House hunting apps giving agents a run for their money


Searching for a house in Nairobi can be a daunting task.

While it is supposed to be an adventurous and exciting exercise, especially if one is finally getting out of their parents’ nest, it can turn out to be a nightmare - not only emotionally, but also financially draining.

One even runs the risk of being conned when a simple request to view a house turns into a relay, where you part with a small fee before you reach the real landlord of the property.

You become a reluctant tourist as agents and caretakers take you round in circles, passing you from one contact to another as they give you directions to the house.

When you finally get to the house, the shocking news is: “Someone has paid for the house just right now, but I have more units down there I can show you.”

But you are broke and tired so you just head back to ‘Egypt’.

Such challenges are the reasons why some tech companies like have designed apps to ease the searches, taking competition to real estate agents.

“It has to be understood that we are not here to replace real estate agents. They have their role and we have ours,” says xPodd chief operating officer Nekoye Inzaule.

Other platforms in the market include,, Keja hunt, Nyumbani, and

There are also well-established property firms such as Optiven, Villa Care, Hass Consult, Azizi Realtors, Knight Frank Kenya, Dunhill Consulting, Fanaka Real Estate and Lloyd Masika that usually advertise their houses for sale and rent to prospective clients.

Unlike the traditional agent, xPodd connects tenants directly to landlords whose houses match the prospective tenant’s specifications for a small fee.

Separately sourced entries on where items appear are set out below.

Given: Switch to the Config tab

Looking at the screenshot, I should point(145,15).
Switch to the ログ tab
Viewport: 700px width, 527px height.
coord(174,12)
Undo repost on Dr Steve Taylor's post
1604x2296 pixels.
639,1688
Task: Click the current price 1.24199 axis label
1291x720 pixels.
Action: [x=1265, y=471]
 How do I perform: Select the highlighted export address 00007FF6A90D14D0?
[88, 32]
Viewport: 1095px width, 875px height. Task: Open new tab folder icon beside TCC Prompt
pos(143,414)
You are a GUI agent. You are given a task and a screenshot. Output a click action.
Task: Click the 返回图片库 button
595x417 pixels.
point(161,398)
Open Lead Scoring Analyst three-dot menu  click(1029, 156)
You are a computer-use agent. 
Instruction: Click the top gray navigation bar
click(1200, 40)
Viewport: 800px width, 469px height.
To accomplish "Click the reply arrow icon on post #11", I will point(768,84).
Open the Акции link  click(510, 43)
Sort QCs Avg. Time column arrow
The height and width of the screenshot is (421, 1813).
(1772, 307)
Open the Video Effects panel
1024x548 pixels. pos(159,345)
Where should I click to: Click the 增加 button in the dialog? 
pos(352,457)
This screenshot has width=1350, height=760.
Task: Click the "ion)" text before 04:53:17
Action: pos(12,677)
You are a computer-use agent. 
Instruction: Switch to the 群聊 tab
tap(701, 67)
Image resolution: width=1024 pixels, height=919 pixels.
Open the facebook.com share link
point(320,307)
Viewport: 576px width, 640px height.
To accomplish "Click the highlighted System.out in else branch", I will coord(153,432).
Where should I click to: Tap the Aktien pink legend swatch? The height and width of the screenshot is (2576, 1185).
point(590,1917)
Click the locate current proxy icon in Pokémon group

“Our services are real time. There is nothing like the house was paid for yesterday, what you see on our platform is available,” says Ms Inzaule, whose company has had about 19,000 client engagements so far.

Each online platform seeks to be as unique as possible. For example, xPodd, Inzaule says, reduces the noise in the internet for house or space hunting.

It also gives tenants a chance to be as detailed as possible on what they want and where they want the space.

“Our system can filter. For example, if you put all the details and say ‘it must be ground floor’, we are able to provide (a house) on ground floor,” Inzaule says.

“Our job is to make sure we get you at least three units that fit your requirement. If there are less than three, we will call you and say we have two or at times just one.”

Sammy Mwirotsi, a software developer at rental property management system Nyumbani, says such platforms while being seen as competition by real estate agents have helped to streamline the sector.

Nyumbani provides real-time reconciliation of rent receipts.

“There are tenants who pay less than the required amount on mobile money then they edit the message before forwarding it (to the agent or landlord), so we corrected that issue by providing a real time reconciliation tool,” says Mr Mwirotsi.

He adds that the platform will expand its scope to list all houses in their system for free to ensure transparency as there are numerous fraudsters out to swindle house hunters.

Inzaule says xPodd advises clients not to pay when they make their order to ensure trust in the system.

“When you make the order, you do not pay. At that point when you are ready to post, you will be told how much you pay once your requirements are matched with the available property,” she says.

“Charges are between Sh300 and Sh2,500 and you have the option of paying before submitting your details or once you are matched. This fee is refundable.”

Once you are matched, photos of the houses with their respective GPS location will be shared alongside contact of the respective landlords and another number from an official from xPodd who will be available to accompany you when you meet for complete the deal.

“If somehow you are not able to get what we promised you, we do 100 per cent refund.”

Maurice Ochieng, owner of real estate firm Property & Discounts Ltd, says the online platforms are the future of the business, but insists that people should do due diligence when transacting.  

“What this technology has done is shorten the time when you do due diligence,” he said.

While the apps give information, verification is still needed.